Publié le par Groupe des élus UDB

oiseau seul

Conseil régional de Bretagne

Plénière des 24 et 25 juin 2010

Une nouvelle impulsion pour le développement économique régional

Naig Le Gars

 

 

 

Monsieur le Président, chers collègues,

 

Votre projet, M. le Président, propose de faire de l’AEB le bras armé du développement économique breton. Et nous souscrivons à la fusion de l'AEB et de BZH innovation, comme tout ce qui contribue à mutualiser et à simplifier les dispositifs, comme à optimiser les moyens.

 

Cependant, ces orientations du bordereau nous posent quelques problèmes :

 

Du point de vue de la démarche, nous voyons là un risque d’externalisation d’une compétence régionale à une structure qui était au départ conçue pour orienter et animer la politique économique de la Région.
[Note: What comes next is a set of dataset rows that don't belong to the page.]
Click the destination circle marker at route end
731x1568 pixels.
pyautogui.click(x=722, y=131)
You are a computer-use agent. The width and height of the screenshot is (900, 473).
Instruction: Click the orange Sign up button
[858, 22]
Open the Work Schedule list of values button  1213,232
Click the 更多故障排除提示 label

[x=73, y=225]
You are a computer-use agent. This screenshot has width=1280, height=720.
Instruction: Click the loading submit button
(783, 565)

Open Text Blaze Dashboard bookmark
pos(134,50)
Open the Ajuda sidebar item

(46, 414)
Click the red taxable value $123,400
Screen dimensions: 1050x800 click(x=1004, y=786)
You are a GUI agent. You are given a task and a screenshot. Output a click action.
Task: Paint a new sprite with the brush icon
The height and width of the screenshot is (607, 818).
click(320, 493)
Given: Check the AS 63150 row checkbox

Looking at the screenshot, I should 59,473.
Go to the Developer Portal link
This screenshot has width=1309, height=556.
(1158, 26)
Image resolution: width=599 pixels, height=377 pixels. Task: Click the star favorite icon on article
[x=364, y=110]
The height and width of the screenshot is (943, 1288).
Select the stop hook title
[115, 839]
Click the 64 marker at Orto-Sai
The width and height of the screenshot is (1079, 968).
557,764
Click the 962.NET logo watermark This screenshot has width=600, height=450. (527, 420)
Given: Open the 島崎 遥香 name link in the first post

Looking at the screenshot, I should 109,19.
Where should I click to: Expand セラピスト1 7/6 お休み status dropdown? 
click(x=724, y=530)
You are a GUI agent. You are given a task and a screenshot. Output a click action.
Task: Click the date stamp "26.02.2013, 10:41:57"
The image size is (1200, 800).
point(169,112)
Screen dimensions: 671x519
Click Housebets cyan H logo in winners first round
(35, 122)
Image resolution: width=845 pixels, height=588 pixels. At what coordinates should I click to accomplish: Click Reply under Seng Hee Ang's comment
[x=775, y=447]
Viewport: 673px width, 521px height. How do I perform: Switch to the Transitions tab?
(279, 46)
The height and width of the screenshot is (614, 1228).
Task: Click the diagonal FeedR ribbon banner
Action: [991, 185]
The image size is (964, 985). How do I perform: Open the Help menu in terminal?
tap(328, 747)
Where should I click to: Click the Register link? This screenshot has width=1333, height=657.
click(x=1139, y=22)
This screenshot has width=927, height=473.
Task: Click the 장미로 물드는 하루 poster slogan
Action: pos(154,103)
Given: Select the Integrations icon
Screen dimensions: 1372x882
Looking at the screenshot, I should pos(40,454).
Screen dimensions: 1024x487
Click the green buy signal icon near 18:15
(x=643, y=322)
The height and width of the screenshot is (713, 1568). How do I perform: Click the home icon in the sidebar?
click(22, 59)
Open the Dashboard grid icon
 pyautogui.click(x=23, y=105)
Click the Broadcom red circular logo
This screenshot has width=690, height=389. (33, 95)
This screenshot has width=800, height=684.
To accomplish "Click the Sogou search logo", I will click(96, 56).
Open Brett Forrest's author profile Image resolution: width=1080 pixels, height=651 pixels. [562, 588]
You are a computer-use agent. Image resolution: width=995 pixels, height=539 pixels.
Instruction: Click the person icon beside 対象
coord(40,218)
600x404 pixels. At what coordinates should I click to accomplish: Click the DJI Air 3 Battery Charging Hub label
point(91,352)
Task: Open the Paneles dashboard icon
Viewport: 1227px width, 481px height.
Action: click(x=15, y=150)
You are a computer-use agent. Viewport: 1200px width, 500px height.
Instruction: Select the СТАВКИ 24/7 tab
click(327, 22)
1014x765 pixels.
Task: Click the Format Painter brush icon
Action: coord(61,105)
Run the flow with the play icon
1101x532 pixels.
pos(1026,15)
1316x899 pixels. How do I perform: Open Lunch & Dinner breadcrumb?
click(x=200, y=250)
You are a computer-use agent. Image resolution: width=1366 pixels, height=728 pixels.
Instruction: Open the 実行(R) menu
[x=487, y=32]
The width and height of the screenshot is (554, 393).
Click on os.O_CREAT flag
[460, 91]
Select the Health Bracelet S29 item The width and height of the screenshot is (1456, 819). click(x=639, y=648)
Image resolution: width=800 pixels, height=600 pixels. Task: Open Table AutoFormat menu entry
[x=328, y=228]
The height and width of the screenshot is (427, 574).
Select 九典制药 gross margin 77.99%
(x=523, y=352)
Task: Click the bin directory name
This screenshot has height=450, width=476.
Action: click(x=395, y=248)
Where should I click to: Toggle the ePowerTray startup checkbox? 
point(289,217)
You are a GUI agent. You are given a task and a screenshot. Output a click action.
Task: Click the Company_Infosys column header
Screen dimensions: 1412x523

Nous avions salué son élaboration et sa mise en place 2006, d'autant qu'elle marquait un nouvel élan après notre départ de Ouest-Atlantique. Mais ici nous craignons un changement de cap.

 

Nous rejoignons l'inquiétude des membres du CESR, qui l'ont vivement exprimée lors de leur réunion du 14 juin. Je citerai le représentant de la CFDT, Alain Le Menn (P191).

 

Outre la question essentielle de la démocratie, se posent en outre, celle de la maitrise des fonds publics, de la prise d'intérêt (pour seulement quelques entreprises), voire de la gestion de fait.

 

Les uns et les autres, avons été élus sur des programmes, au sein desquels les choix économiques étaient des marqueurs importants. Ceux-ci demandent à être confrontés et débattus dans les commissions et dans cette enceinte. L'agence devient une affaire d’experts, cela peut s'apparenter à une confiscation du débat économique et démocratique.

 

Or, s'agissant des choix stratégiques, ils témoignent d’une vision libérale. L’internationalisation dont la mention fleurit à longueur de pages et que vous souhaitez « promouvoir avec force » mérite que nous nous y arrêtions. Pour beaucoup d'entreprises, et notamment les petites, le défi n'est pas de vendre à l'extérieur ni de devenir des multinationales, mais de survivre et de résister à la tourmente économique, et/ou à la mondialisation. Ce qu 'il convient d'encourager en revanche, c'est le développement de la valeur ajoutée, mais aussi et surtout la production endogène. C 'est aussi la proximité, tant du point de vue de la production et de la commande publique ou privée, mais aussi l'ingénierie et l'accompagnement des projets.

 

Et on retrouve ici l'innovation, qui dans le bordereau relève un peu de la pensée magique. On sait bien que depuis la stratégie de Lisbonne, il est de bon ton de la mettre partout. Mais se pose t'on la question de pourquoi et pour qui?

 

Pourquoi? L'innovation doit-être au service d'un mieux-être humain et environnemental, de la qualité de vie et de l'emploi. Et c'est précisément ces éléments qui feront la marque bretonne, si tant est qu'on puisse être promu sous ce titre. Car l'authenticité se vit plus qu'elle se décrète, elle nous exonère pas non plus de nous interroger sur nos lacunes et nos faiblesses.

 

Pour qui? Elle doit être aussi sociale. Et on relève là à la fois un souci et une contradiction.

 

M. le président, nous attendons donc des réponses à ces nombreuses questions.